W ludowej tradycji święty Bartłomiej, który swoje święto ma w kalendarzu 24 sierpnia, wyznacza koniec sezonu na kiszenie ogórków. Czasu na przetwory zostało więc już bardzo niewiele.
Kiszenie ogórków to nie tylko sposób na zachowanie ich świeżości, ale również tradycja przekazywana z pokolenia na pokolenie. Łatwo jest je ukisić, ale aby były smaczne, warto przestrzegać kilku kluczowych zasad.
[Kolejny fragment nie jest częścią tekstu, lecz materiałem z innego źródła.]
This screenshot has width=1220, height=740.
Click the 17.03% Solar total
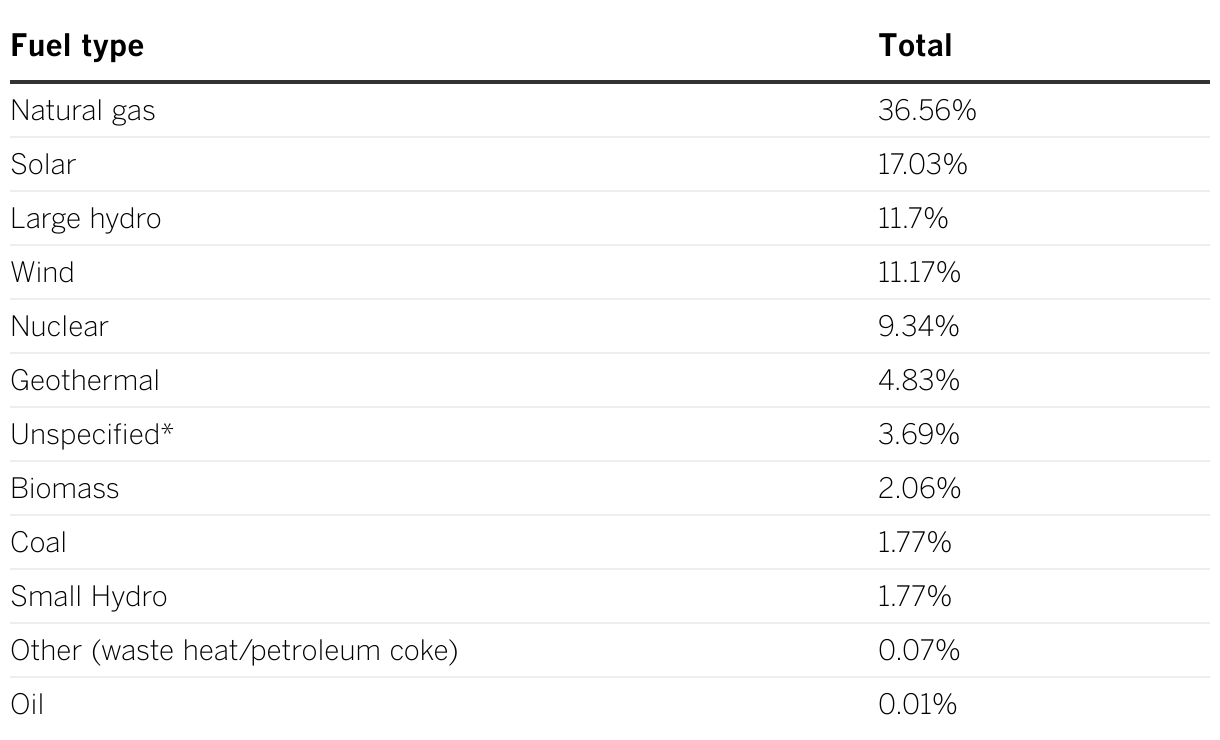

Ponoć najsmaczniejsze kiszone ogórki to te włożone do słoików najpóźniej do świętego Bartłomieja, czyli do 24 sierpnia. Dla uzyskania idealnego smaku i chrupkości kiszonych ogórków ważna jest również odpowiednia odmiana ogórka i jego rozmiar.
Najsmaczniejsze są niewielkie, o długości od 5 cm do 15 cm, z jak najmniejszą lub pustą komorą nasienną. Ogórki do kiszenia powinny mieć wysoką zawartość cukrów, ponieważ to właśnie przemiana cukrów nadaje im charakterystyczny kwaśnowinny smak. Ważne jest również, aby ogórki nie miały gorzkiego posmaku przy ogonku. Nie powinny być też przenawożone.
Wśród polecanych odmian ogórka do kiszenia są: Śremski o jasnozielonych i kształtnych owocach o niewielkiej komorze nasiennej, pozbawiony goryczki; Wisconsin ceniony za grubą skórkę i zwarty miąższ, zachowujący chrupkość nawet po dłuższym czasie przechowywania; a także odmiany Borus i Octupus.
Wśród mniej znanych przepisów na ogórki kiszone jest taki z dodatkiem miodu.
Aby ukisić ogórki na miodzie do zalewy (oprócz soli) wystarczy dodać trochę miodu – najlepiej lipowego lub wielokwiatowego. Poprawia on proces fermentacji, smak, aromat oraz wartość odżywczą kiszonek, jednocześnie wspomagając ich naturalne właściwości konserwujące.